2. How can librarians help organizations manage/use information that sprouts up all the time? (Cliff)
-quantity of information available is vast; Information professionals have experience dealing with information management. Do what you do best, then talk about it.
-Non specialists rely on Google for their information. Make the people who come to you look good. Give them quality, targeted information.
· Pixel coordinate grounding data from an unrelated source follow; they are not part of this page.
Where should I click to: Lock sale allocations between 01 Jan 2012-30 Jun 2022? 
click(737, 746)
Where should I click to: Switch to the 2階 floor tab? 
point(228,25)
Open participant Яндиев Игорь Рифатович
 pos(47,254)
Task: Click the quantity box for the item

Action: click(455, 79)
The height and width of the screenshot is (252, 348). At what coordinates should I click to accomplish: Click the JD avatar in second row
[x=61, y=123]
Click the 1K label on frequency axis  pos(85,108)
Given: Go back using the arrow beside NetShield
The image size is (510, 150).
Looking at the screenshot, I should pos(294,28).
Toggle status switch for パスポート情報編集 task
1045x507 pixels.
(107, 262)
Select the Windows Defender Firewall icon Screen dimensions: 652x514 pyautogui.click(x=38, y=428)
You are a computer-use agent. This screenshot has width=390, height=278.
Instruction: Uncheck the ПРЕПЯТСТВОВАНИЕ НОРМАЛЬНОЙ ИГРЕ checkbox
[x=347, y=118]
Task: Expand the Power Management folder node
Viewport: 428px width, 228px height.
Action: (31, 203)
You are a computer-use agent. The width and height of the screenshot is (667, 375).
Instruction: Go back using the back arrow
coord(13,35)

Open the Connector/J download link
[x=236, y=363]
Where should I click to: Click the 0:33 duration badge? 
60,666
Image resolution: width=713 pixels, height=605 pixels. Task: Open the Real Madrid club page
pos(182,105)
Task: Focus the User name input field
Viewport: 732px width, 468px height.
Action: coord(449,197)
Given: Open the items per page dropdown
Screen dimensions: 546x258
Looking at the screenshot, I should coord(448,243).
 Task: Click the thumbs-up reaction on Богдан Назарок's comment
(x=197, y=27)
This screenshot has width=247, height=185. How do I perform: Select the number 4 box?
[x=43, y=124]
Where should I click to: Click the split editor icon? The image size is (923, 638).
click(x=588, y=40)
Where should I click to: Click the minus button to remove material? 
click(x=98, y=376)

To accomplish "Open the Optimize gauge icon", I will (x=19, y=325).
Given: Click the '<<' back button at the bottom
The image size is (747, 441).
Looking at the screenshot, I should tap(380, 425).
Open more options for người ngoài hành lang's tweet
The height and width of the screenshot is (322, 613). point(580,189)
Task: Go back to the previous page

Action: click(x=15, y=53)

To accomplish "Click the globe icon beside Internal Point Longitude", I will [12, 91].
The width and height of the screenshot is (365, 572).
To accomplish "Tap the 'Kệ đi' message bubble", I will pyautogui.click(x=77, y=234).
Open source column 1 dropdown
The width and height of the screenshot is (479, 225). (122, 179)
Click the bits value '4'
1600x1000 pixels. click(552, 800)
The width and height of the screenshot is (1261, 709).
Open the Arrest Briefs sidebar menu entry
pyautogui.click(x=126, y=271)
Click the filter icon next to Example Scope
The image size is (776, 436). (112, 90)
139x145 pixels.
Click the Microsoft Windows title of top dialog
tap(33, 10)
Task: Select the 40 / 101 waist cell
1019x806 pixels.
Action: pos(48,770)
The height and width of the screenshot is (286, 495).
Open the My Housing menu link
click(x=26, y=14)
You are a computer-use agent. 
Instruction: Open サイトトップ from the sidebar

3. Librarians rely on the OPAC to feed information to users, but it is not working for customers. How can librarians give Google experience to customers (Stephen).
-don't dumb down OPAC, but don't work on improving OPAC. OPACs meet librarian needs. OPACs show users our brilliance without telling them why what they are looking at is brilliant. All information users need a portal type experience. The portal can sit on top of OPAC.
-librarians make the questions better (reference interview), which helps to give the user better answers. Librarians/humans need to be added back into Google.
-the advantage of Google is speed: one click anytime. There is no ILL, no library hours.
Google is good at who, what, where.
Librarians are good at how and why.

4. How do we deal with different learning styles/techniques of those under 25/35? (Eugenie)
-need common goal/vision and to embrace strengths
-learn from each other
-Have more respect for different learning styles. Create reward structures. Learning styles have changed.

5. What innovations/technology has had the greatest impact in past 5 years? What are the core competencies for the future? (Cliff)
-competancies: adaptability and paying attention broadly.
-what we are seeing right now is the cumulative effects of a lot of new tech: Putting them all together and seeing the group of technologies coming together.
-use whatever is necessary to get the job done: curiousity, creativity, conviction, courage, ability to accept change.
-social skills transferred to technology.

6. What do we need to do to be most sought after information guides? (Eugenie)
-no magic bullet, just be the best know what they need and give users the means
-end users are present in a different way.

7. Can the Web 2.0 group of technology make a difference in a corporate environment? Where does the library fit in? (Cliff)
-Web 2.0 is a collection of technology, not one thing
-great need for people to work together
-collaboration is key. Group approaches to opportunities/problems which will build on collaborative tech tools. Collaboration will make corporate environments successful.

8. Effect of not addressing profession as a business? (Eugenie)
-Librarians are being impacted by outsourcing, Google, etc. The only way to combat these challenges is to always operate according to business principles.
-Stop whining. Everything is being outsourced; just deal with it.

9. How do we figure out what users really need (Stephen)
-iterate. Everything will fail the first time. Stop evaluating the first try. Iterate your ideas and let the ideas group up.
-watch users without them knowing it. Use anthropoligic techniques. Don't filter through the librarian filter.

10. What tools will SLA provide to help members to demostrate value to top management?
-SLA should provide some resources. One single person cannot do it alone.
-Speak to business leader where they are.
-Route special edition of SLA Outlook geared towards business leaders.
-Learning lab within SLA
-CIO, CTO are positions that say that info is important.
-One value of profession is that we are used to working together.